What is needed
Copy the listing below, putting "interface agent" in place of every "GUI agent" and changing nothing else.

[start of Data extract]

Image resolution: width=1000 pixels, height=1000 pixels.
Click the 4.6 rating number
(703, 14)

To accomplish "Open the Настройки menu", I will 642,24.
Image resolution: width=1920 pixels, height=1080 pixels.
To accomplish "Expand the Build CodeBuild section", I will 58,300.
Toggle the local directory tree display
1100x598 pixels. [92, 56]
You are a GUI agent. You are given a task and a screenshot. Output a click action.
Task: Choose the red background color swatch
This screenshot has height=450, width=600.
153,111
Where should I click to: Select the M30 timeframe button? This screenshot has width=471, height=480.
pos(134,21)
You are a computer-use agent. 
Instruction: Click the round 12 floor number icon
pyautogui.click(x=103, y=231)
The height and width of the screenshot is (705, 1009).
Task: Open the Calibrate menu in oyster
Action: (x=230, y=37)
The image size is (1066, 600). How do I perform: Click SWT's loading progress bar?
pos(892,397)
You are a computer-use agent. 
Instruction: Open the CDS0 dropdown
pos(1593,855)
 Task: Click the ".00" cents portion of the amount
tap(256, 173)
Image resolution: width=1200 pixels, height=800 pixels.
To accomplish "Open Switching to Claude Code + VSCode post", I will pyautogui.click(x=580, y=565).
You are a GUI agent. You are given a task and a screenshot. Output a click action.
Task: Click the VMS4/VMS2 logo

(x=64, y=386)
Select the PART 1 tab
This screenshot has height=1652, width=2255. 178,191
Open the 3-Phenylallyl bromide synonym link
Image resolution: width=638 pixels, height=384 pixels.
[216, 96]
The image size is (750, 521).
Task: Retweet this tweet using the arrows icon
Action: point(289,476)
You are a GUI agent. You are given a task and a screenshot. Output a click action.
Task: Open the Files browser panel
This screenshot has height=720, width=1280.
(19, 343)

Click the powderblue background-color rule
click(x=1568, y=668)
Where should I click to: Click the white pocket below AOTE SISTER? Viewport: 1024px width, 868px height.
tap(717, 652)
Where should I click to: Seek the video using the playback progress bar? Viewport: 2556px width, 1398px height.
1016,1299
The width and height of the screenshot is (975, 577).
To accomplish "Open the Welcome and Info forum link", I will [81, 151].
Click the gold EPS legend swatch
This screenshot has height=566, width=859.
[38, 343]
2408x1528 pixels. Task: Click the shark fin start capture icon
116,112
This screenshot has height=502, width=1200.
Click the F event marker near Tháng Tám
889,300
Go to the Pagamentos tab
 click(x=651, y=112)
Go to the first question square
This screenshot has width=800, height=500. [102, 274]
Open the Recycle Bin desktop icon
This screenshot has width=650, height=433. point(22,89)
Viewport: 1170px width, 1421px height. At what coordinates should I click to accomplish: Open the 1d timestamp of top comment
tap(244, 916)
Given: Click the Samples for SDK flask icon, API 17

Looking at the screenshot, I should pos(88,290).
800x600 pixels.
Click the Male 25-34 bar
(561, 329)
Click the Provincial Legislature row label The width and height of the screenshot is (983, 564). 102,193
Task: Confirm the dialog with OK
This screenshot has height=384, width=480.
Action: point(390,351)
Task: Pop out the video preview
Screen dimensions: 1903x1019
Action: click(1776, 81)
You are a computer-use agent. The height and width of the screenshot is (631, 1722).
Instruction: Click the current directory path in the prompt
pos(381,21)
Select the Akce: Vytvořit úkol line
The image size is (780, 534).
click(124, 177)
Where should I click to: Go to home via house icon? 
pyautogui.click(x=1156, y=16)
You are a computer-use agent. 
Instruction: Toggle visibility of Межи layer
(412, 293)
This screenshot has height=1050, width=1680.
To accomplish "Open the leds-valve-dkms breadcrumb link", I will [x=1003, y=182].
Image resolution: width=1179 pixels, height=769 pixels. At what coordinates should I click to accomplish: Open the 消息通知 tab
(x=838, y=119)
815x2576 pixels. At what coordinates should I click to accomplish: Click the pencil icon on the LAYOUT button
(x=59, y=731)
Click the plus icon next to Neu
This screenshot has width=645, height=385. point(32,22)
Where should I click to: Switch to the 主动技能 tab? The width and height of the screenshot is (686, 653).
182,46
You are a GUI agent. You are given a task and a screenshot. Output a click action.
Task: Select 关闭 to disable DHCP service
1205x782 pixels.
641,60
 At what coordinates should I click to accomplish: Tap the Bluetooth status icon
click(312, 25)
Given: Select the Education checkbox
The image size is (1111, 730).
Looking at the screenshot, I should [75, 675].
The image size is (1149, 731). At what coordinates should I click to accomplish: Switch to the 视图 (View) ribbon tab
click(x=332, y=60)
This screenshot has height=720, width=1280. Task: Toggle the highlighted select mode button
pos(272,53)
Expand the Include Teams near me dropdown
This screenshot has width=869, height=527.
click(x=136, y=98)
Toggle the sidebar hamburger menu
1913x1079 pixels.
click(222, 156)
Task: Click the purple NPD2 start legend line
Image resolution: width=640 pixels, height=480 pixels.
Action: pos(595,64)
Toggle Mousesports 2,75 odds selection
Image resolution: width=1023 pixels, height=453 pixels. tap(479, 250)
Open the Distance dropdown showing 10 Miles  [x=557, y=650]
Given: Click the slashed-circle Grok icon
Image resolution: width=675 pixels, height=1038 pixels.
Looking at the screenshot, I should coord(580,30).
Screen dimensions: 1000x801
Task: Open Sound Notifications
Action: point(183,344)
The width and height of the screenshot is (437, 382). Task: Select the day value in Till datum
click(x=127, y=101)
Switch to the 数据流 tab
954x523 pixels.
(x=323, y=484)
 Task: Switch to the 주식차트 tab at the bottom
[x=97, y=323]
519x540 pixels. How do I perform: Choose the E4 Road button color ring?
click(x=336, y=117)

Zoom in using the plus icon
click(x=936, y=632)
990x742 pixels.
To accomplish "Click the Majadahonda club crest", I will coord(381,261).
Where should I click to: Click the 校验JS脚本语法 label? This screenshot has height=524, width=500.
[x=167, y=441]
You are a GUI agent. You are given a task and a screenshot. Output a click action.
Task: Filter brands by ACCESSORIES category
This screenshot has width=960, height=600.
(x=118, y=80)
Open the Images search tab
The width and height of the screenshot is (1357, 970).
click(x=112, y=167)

[end of Data extract]

Answer for this exercise
Image resolution: width=1000 pixels, height=1000 pixels.
Click the 4.6 rating number
(703, 14)

To accomplish "Open the Настройки menu", I will 642,24.
Image resolution: width=1920 pixels, height=1080 pixels.
To accomplish "Expand the Build CodeBuild section", I will 58,300.
Toggle the local directory tree display
1100x598 pixels. [92, 56]
You are a interface agent. You are given a task and a screenshot. Output a click action.
Task: Choose the red background color swatch
This screenshot has height=450, width=600.
153,111
Where should I click to: Select the M30 timeframe button? This screenshot has width=471, height=480.
pos(134,21)
You are a computer-use agent. 
Instruction: Click the round 12 floor number icon
pyautogui.click(x=103, y=231)
The height and width of the screenshot is (705, 1009).
Task: Open the Calibrate menu in oyster
Action: (x=230, y=37)
The image size is (1066, 600). How do I perform: Click SWT's loading progress bar?
pos(892,397)
You are a computer-use agent. 
Instruction: Open the CDS0 dropdown
pos(1593,855)
 Task: Click the ".00" cents portion of the amount
tap(256, 173)
Image resolution: width=1200 pixels, height=800 pixels.
To accomplish "Open Switching to Claude Code + VSCode post", I will pyautogui.click(x=580, y=565).
You are a interface agent. You are given a task and a screenshot. Output a click action.
Task: Click the VMS4/VMS2 logo

(x=64, y=386)
Select the PART 1 tab
This screenshot has height=1652, width=2255. 178,191
Open the 3-Phenylallyl bromide synonym link
Image resolution: width=638 pixels, height=384 pixels.
[216, 96]
The image size is (750, 521).
Task: Retweet this tweet using the arrows icon
Action: point(289,476)
You are a interface agent. You are given a task and a screenshot. Output a click action.
Task: Open the Files browser panel
This screenshot has height=720, width=1280.
(19, 343)

Click the powderblue background-color rule
click(x=1568, y=668)
Where should I click to: Click the white pocket below AOTE SISTER? Viewport: 1024px width, 868px height.
tap(717, 652)
Where should I click to: Seek the video using the playback progress bar? Viewport: 2556px width, 1398px height.
1016,1299
The width and height of the screenshot is (975, 577).
To accomplish "Open the Welcome and Info forum link", I will [81, 151].
Click the gold EPS legend swatch
This screenshot has height=566, width=859.
[38, 343]
2408x1528 pixels. Task: Click the shark fin start capture icon
116,112
This screenshot has height=502, width=1200.
Click the F event marker near Tháng Tám
889,300
Go to the Pagamentos tab
 click(x=651, y=112)
Go to the first question square
This screenshot has width=800, height=500. [102, 274]
Open the Recycle Bin desktop icon
This screenshot has width=650, height=433. point(22,89)
Viewport: 1170px width, 1421px height. At what coordinates should I click to accomplish: Open the 1d timestamp of top comment
tap(244, 916)
Given: Click the Samples for SDK flask icon, API 17

Looking at the screenshot, I should pos(88,290).
800x600 pixels.
Click the Male 25-34 bar
(561, 329)
Click the Provincial Legislature row label The width and height of the screenshot is (983, 564). 102,193
Task: Confirm the dialog with OK
This screenshot has height=384, width=480.
Action: point(390,351)
Task: Pop out the video preview
Screen dimensions: 1903x1019
Action: click(1776, 81)
You are a computer-use agent. The height and width of the screenshot is (631, 1722).
Instruction: Click the current directory path in the prompt
pos(381,21)
Select the Akce: Vytvořit úkol line
The image size is (780, 534).
click(124, 177)
Where should I click to: Go to home via house icon? 
pyautogui.click(x=1156, y=16)
You are a computer-use agent. 
Instruction: Toggle visibility of Межи layer
(412, 293)
This screenshot has height=1050, width=1680.
To accomplish "Open the leds-valve-dkms breadcrumb link", I will [x=1003, y=182].
Image resolution: width=1179 pixels, height=769 pixels. At what coordinates should I click to accomplish: Open the 消息通知 tab
(x=838, y=119)
815x2576 pixels. At what coordinates should I click to accomplish: Click the pencil icon on the LAYOUT button
(x=59, y=731)
Click the plus icon next to Neu
This screenshot has width=645, height=385. point(32,22)
Where should I click to: Switch to the 主动技能 tab? The width and height of the screenshot is (686, 653).
182,46
You are a interface agent. You are given a task and a screenshot. Output a click action.
Task: Select 关闭 to disable DHCP service
1205x782 pixels.
641,60
 At what coordinates should I click to accomplish: Tap the Bluetooth status icon
click(312, 25)
Given: Select the Education checkbox
The image size is (1111, 730).
Looking at the screenshot, I should [75, 675].
The image size is (1149, 731). At what coordinates should I click to accomplish: Switch to the 视图 (View) ribbon tab
click(x=332, y=60)
This screenshot has height=720, width=1280. Task: Toggle the highlighted select mode button
pos(272,53)
Expand the Include Teams near me dropdown
This screenshot has width=869, height=527.
click(x=136, y=98)
Toggle the sidebar hamburger menu
1913x1079 pixels.
click(222, 156)
Task: Click the purple NPD2 start legend line
Image resolution: width=640 pixels, height=480 pixels.
Action: pos(595,64)
Toggle Mousesports 2,75 odds selection
Image resolution: width=1023 pixels, height=453 pixels. tap(479, 250)
Open the Distance dropdown showing 10 Miles  [x=557, y=650]
Given: Click the slashed-circle Grok icon
Image resolution: width=675 pixels, height=1038 pixels.
Looking at the screenshot, I should coord(580,30).
Screen dimensions: 1000x801
Task: Open Sound Notifications
Action: point(183,344)
The width and height of the screenshot is (437, 382). Task: Select the day value in Till datum
click(x=127, y=101)
Switch to the 数据流 tab
954x523 pixels.
(x=323, y=484)
 Task: Switch to the 주식차트 tab at the bottom
[x=97, y=323]
519x540 pixels. How do I perform: Choose the E4 Road button color ring?
click(x=336, y=117)

Zoom in using the plus icon
click(x=936, y=632)
990x742 pixels.
To accomplish "Click the Majadahonda club crest", I will coord(381,261).
Where should I click to: Click the 校验JS脚本语法 label? This screenshot has height=524, width=500.
[x=167, y=441]
You are a interface agent. You are given a task and a screenshot. Output a click action.
Task: Filter brands by ACCESSORIES category
This screenshot has width=960, height=600.
(x=118, y=80)
Open the Images search tab
The width and height of the screenshot is (1357, 970).
click(x=112, y=167)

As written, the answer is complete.